Daniel does not fear these things. What he does have doubts is that an unleashed crowd marches on El Carmen. And I tell you, some wanted on Mother’s Day. They were with that idea. El Carmen could not stop a massive wave of the people who go multitudinously in search of justice and democracy. It could not be stopped by any measure of El Carmen.
But that would generate a lake of blood …
Yes. He can only govern by violence. And in the end it would end up being a victim of that violence. When you lost legitimacy, which was what he lost with these crimes, there is only one way you can continue to govern. It is with force. He can stand a lot. He knows. He has little respect for the counterparts in the concrete terrain of the struggle. He does not believe that the Pellas, the Sacasa, these, the others, are interlocutors of him at the time of the conflict. He knows that the popular sectors can stop him. If Managua wakes up I do not know if they will be able to distribute the newspaper.
Daniel Ortega met with the bishops of the Episcopal Conference of Nicaragua last Thursday and before the democratic outcry requested 48 hours of reflection, according to Monsignor Baez.
It is undeniable that Daniel Ortega seeks to get rid of the Episcopal Conference. The ideal ideal for him as a mediator in this negotiation process is the Secretary General of the OAS (Organization of American States) Luis Almagro. I think we have to support the efforts of the Episcopal Conference and aspire to a combination of international support that is made up of the United Nations, the European Union and the OAS. There is no longer an extension for Daniel.
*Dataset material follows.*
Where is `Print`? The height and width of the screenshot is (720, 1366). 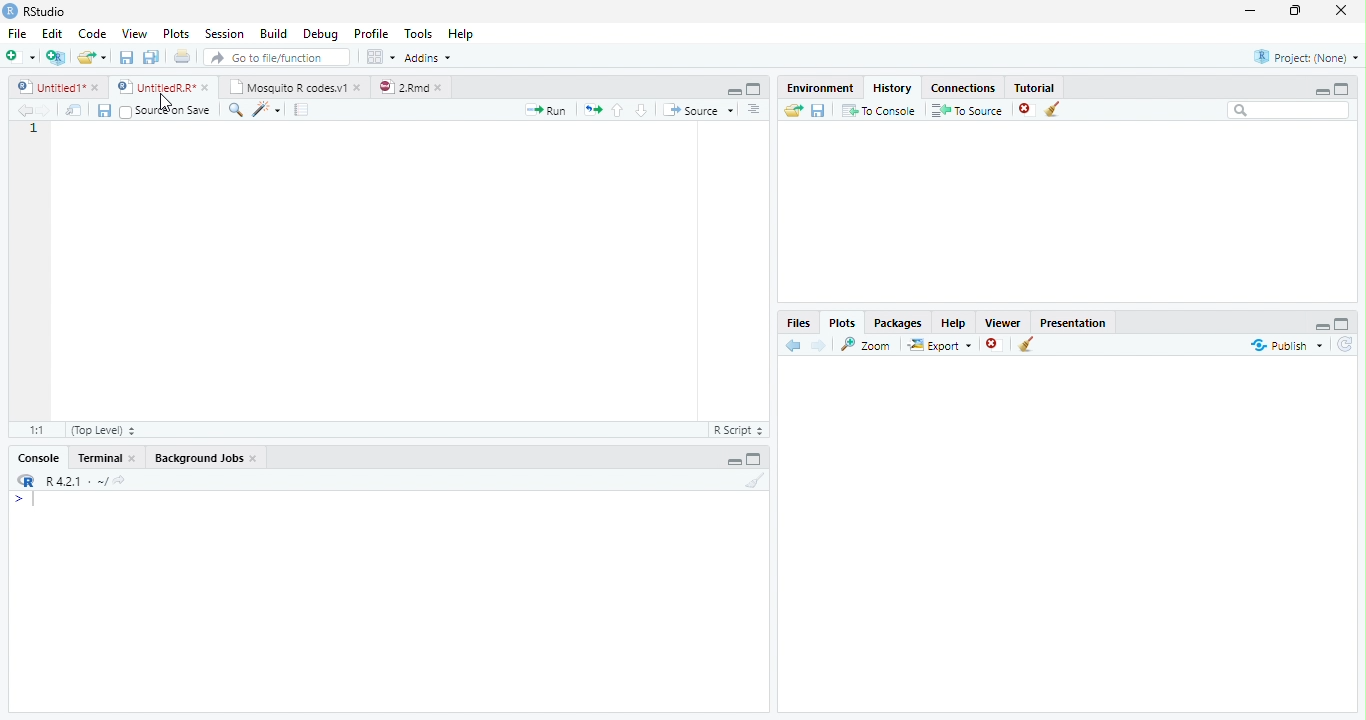
Print is located at coordinates (182, 56).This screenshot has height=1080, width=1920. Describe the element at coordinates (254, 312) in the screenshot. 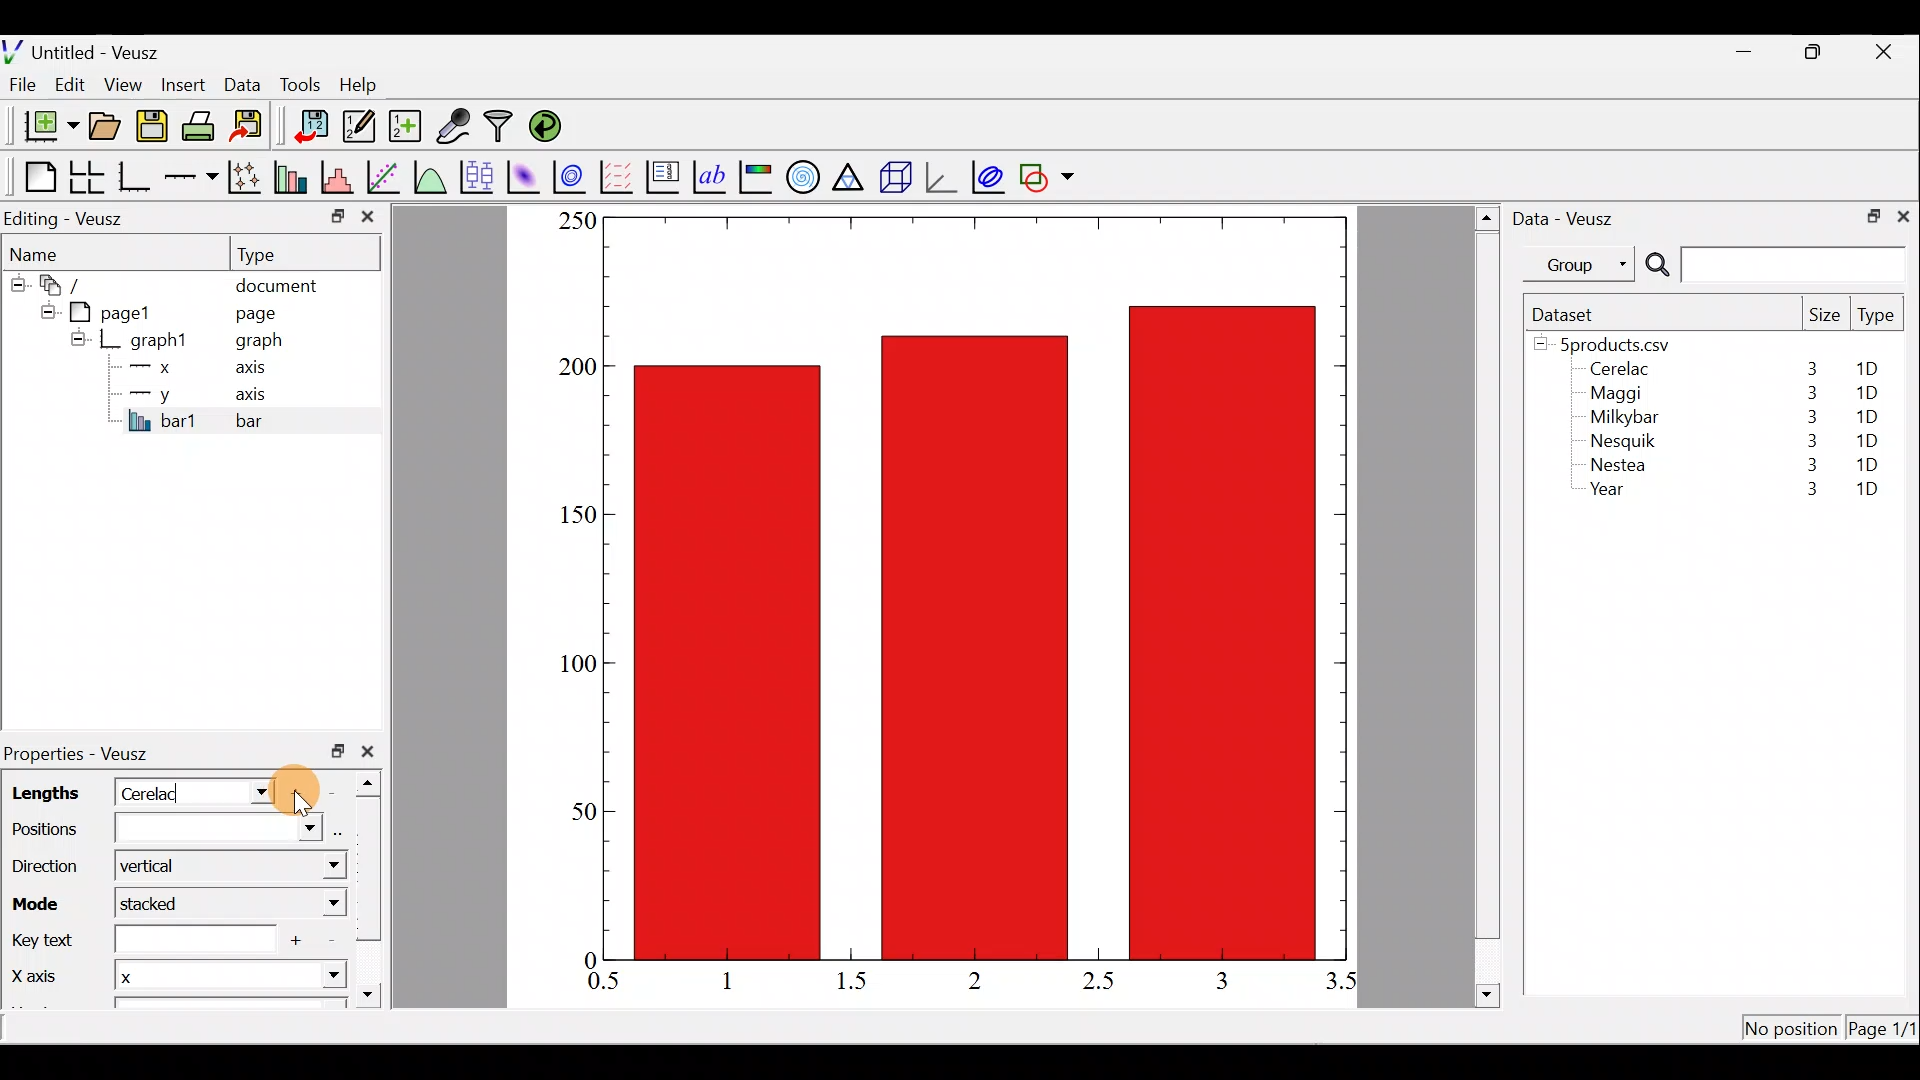

I see `page` at that location.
You met Carlos Fonseca Amador. What would Carlos Fonseca think of knowing that in 2018 Daniel Ortega is causing a massacre against the people?
(Keep silent) Notice that I have not asked myself that question … I do not want to imagine what I would say … I owe that to you.
Julio López Campos. THE PRESS / Óscar Navarrete.
Personal plane
Julio López Campos, 72 years old, he is originally from Managua. He is married to the commander Mónica Baltodano and is the father of the activist Mónica López Baltodano. He was recruited for the Sandinista Front of the Sandinista Revolution (FLSN) in 1966. He was imprisoned for a while and he was sent to Switzerland at the end of the sixties, where he graduated in Political Science with a specialization in International Relations. During the insurrection The Sandinista Popular Party was a leader of the United People’s Movement, where he “prepared the masses for the final insurrection,” he says. He was also part of the Political Committee of the Internal Front. In the first year of the Revolution Sandinista was National Secretary of Propaganda and Political Education of the FSLN. And the second year until they handed over power in 1990, he was head of International Relations.